**Task goal**.
Could you repeat all of the entries below word for word, apart from the pictures?

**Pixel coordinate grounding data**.
++++++++++++++++++++

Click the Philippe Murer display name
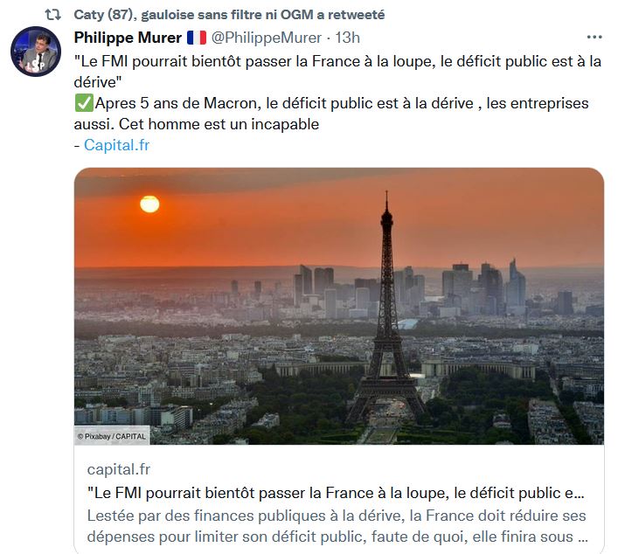Viewport: 618px width, 554px height. pos(128,38)
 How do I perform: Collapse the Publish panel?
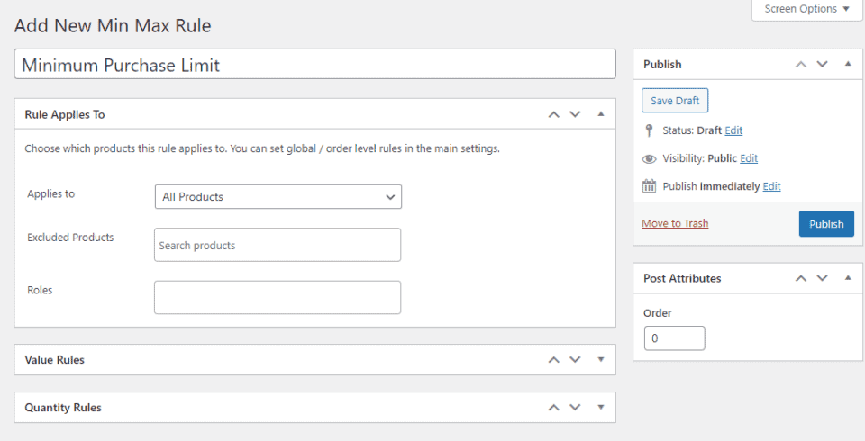[x=847, y=64]
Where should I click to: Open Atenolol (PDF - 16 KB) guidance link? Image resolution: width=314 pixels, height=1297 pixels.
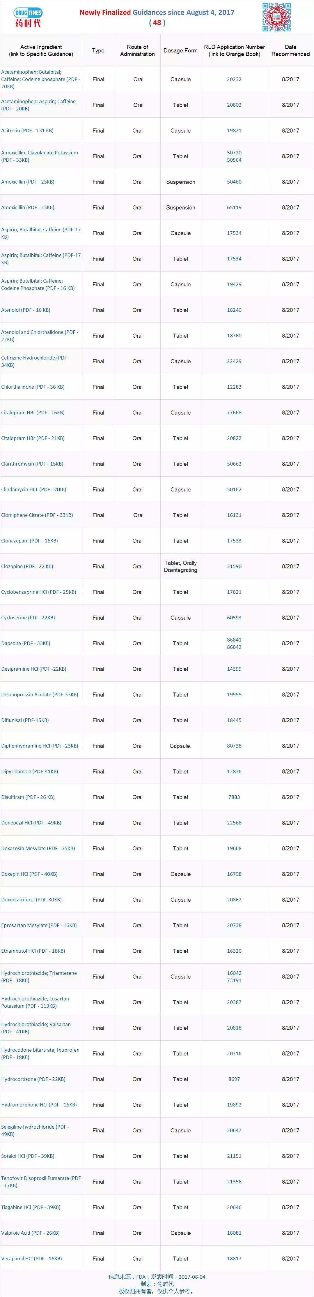26,310
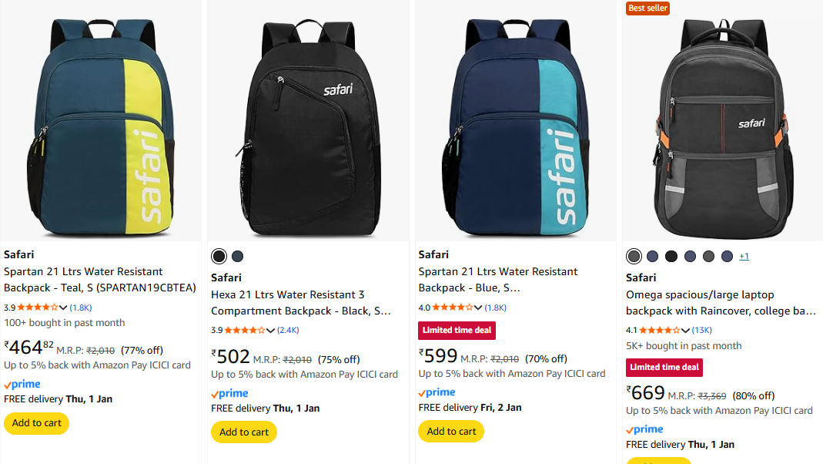The height and width of the screenshot is (464, 823).
Task: Click the star rating for the Omega laptop backpack
Action: (660, 331)
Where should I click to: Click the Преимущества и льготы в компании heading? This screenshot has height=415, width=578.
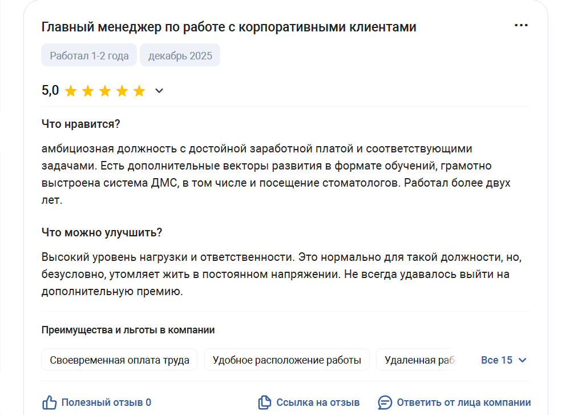coord(128,330)
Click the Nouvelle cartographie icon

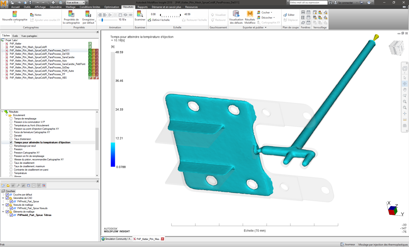point(15,14)
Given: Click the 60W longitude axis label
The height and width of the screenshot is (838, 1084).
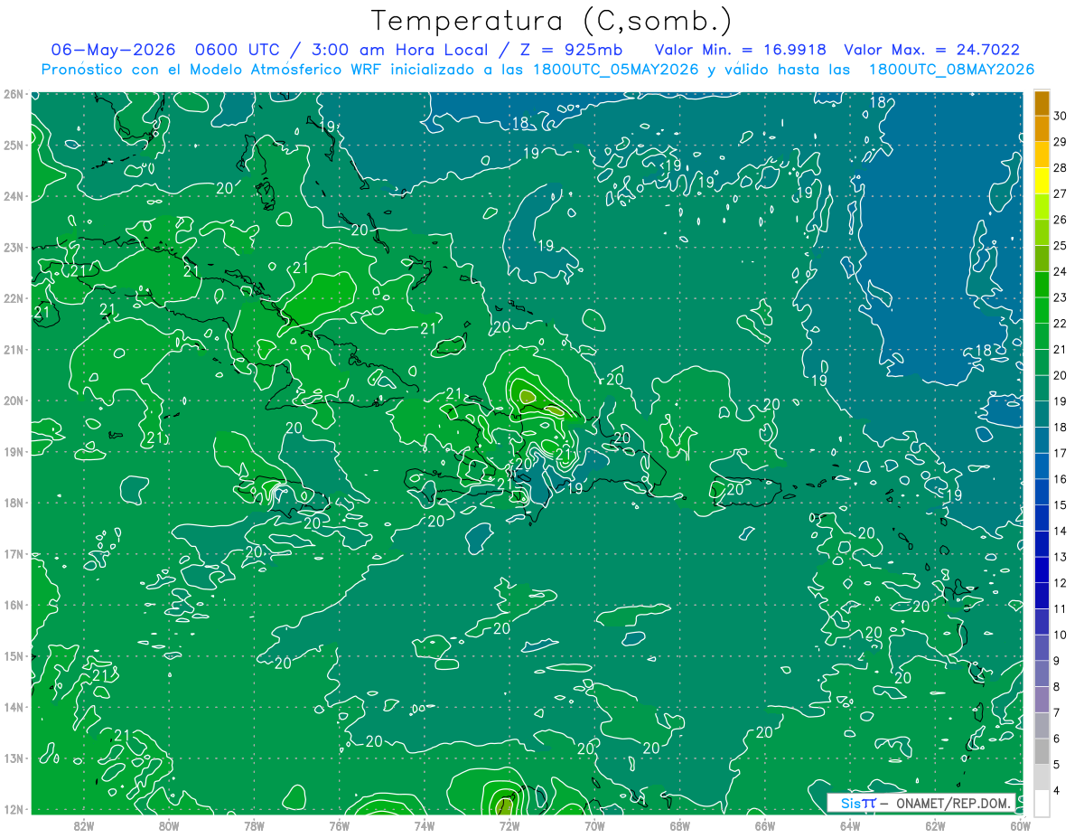Looking at the screenshot, I should point(1021,824).
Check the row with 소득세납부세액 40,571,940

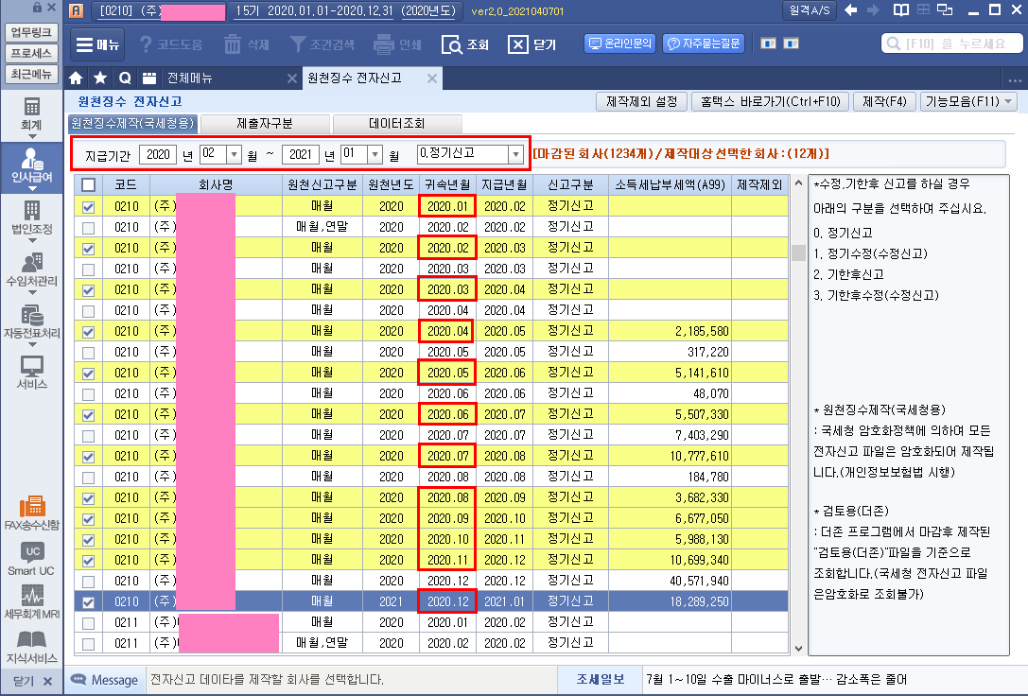tap(89, 581)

++++++++++++++++++++

**Solution for this problem**.
Click the Philippe Murer display name
Viewport: 618px width, 554px height. pos(128,38)
 How do I perform: Collapse the Publish panel?
[x=847, y=64]
Where should I click to: Open Atenolol (PDF - 16 KB) guidance link? Image resolution: width=314 pixels, height=1297 pixels.
26,310
The height and width of the screenshot is (464, 823).
Task: Click the star rating for the Omega laptop backpack
Action: (660, 331)
Where should I click to: Click the Преимущества и льготы в компании heading? This screenshot has height=415, width=578.
coord(128,330)
Click the Nouvelle cartographie icon

point(15,14)
Given: Click the 60W longitude axis label
The height and width of the screenshot is (838, 1084).
Looking at the screenshot, I should point(1021,824).
Check the row with 소득세납부세액 40,571,940

tap(89, 581)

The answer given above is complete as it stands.